No one could have predicted that there would be large amounts of rainfall in a short period at the most inopportune time, or that there wouldn’t be any weather when you need it for the late season rut hunts. What does this mean for 2015? All the moisture in early fall provided a fall boost of nutrients that gave the deer a healthy jumpstart going into winter. If winter continues to be mild, you can use the misfortune of the hunters in 2014 that didn’t harvest to your advantage.
With the low success rate of 2014, there are a good number of older age class bucks going into the 2015 season. With the mild winter, the deer didn’t need to be on agricultural land, meaning that the state won’t issue as many landowner tags, which limits competition. All of these factors point to the Silver State having a great 2015 season.
If you can get past New Mexico being one of the most unfriendly states to nonresident hunters, it did have a good 2014 season.
The western side of the state is starting to produce some great mule deer, including a giant 232” governor’s tag buck taken by David Howell in unit 2B. This unit gives archery hunters a great opportunity during a January season.
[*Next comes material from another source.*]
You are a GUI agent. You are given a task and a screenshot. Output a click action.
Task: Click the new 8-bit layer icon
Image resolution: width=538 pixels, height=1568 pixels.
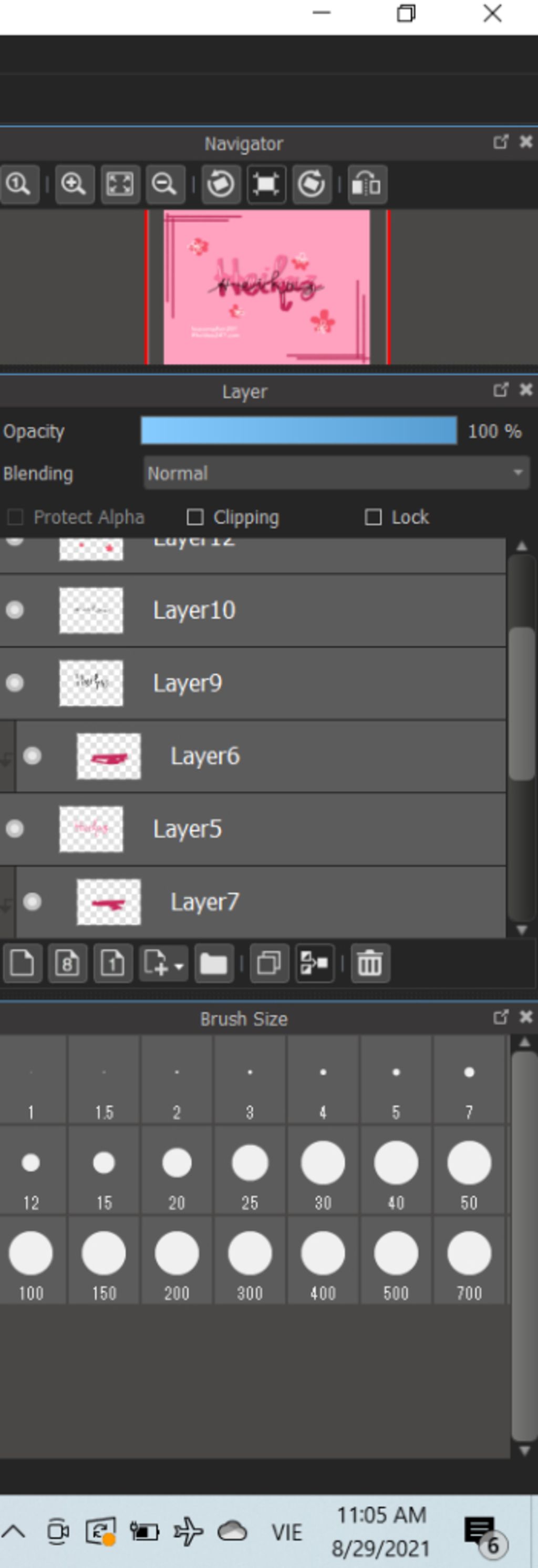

For those that aren’t building points in other states, New Mexico gives everyone an even chance at drawing some of its best tags.
Utah had a great year in 2014 producing a phenomenal 277” buck. One incredible thing about the 2014 season is that some of the largest deer harvested were taken in general units, including the 277” governor’s tag buck.
With the new micro multi-unit management plan going into its fourth year, and the state cutting total tags every year since, we are starting to see an older age class of deer being harvested. With great genetics, the state constantly doing habitat restoration projects to improve deer winter range and harvests being limited by tag numbers, deer herds should continue to grow stronger. We look forward to what Utah has to offer in 2015. A big change for 2015 that our INSIDERS should be aware of is the late season muzzleloader hunts that will take place in a few units throughout the southern part of the state, Pine Valley, Southwest Desert and Zion. Those units were selected because the buck-to-doe ratios were some of the highest in the state. With dates set that are typically in the beginning of the rut, will you burn those deer points that you have accrued over the years? Or will you be looking at those points that you banked, with that hindsight 20/20 vision, wishing you had hunted that late season?
The 2014 season had some of the best mule deer hunting that the west can offer — you can’t help but have a positive outlook for the future of our mule deer herds. Over the last year, some have produced the largest deer those states have seen in the last 50 years. With another mild winter starting, any hunter looking for a chance at a giant mule deer should be getting excited for the 2015 season.